This panel focused on the relationship between the writers’ identity and the voices they impersonate in their works. The first question raised by the moderator, Claire Messud, was: “Does it matter who the writers are?”
Norman Rush answered by giving the example of the reaction caused by his novel, Mating, written from the perspective of a woman. Many women, he said, found this offensive at the time (that is, about twenty years ago). Lorraine Adams added that this was because at the time people were more militant (Rush used the word “dogmatic,” which I think is more appropriate) but failed to specify that those “people” were women.
Esther Allen (an important translator from the Spanish) was, during this panel, the perfect incarnation and exemplification of the idea that those who live between two or more cultures and languages— translators in particular—are able to place things in a broader context and are more anchored in history and cultural specificity. She answered Messud’s question via a quote from a Surrealist writer: “Nothing would/could kill a writer more than being made to represent a country.” She opined that the question shouldn’t be whether a writer has the right to adopt another voice, but how well he/she does it.
Alex Epstein, the one member “representing” the “foreign writer” on this panel (he writes in Hebrew), who was also the youngest, brought a refreshing note of humor to the discussion, saying that in his library the books are arranged by nationality simply because it's easier to find them, but it would be absurd to arrange them according to their authors’ gender or eye color.

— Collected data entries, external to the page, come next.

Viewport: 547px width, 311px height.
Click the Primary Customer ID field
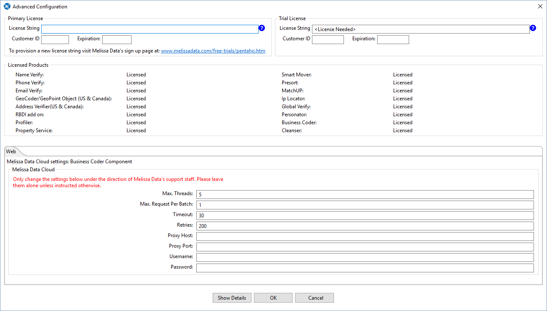click(55, 39)
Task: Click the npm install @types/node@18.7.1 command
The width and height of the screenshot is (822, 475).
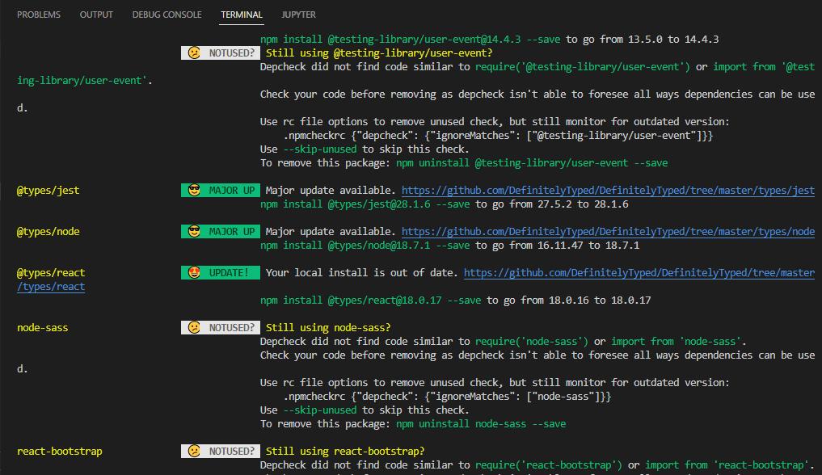Action: (x=365, y=246)
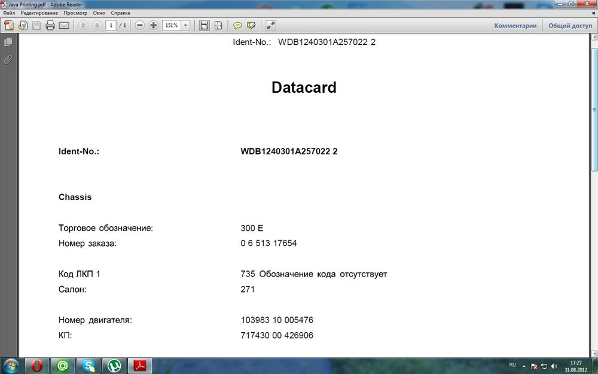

(I agree--though in today's global world even the classification by nationality is problematic. I grew up in Romania, but I live in the States and I write in French and English, so where do I belong? Still, If we put this discussion in a historical context, we should remember that there was a time when writers did represent a nation. Some of the most important European writers contributed to the creation of their nation’s modern language: English in the case of Shakespeare, Italian in the case of Dante, Romanian in the case of Eminescu. To classify writers according to their gender is more absurd, insofar as writers don’t write with their genitalia. Even if we accept the premise that the female brain differs from the male brain—which is what many neuroscientists say—this classification is still absurd because it should be extended to all forms of knowledge, including scientific. In other words: if we accept this classification, we should also accept that a scientific discovery done by a woman or a homosexual is pre-determined by the scientist’s gender or sexuality).
Epstein quoted Tsvetaeva’s words “All poets are Jewish”—meaning, he explained, that they all belong to an oppressed minority, and, I would add, that they are nomads moving between cultures. Claire Messud quoted Elizabeth Bishop who didn’t like to be included in anthologies of “women writers” because she considered herself a writer, not a “woman writer.” Here again, no one mentioned that this “ghetto” mentality usually comes from the minorities themselves—in this case, women, though it’s the same for “gay writers” and various ethnic or racial groups—and that this is a specifically American way of looking at things.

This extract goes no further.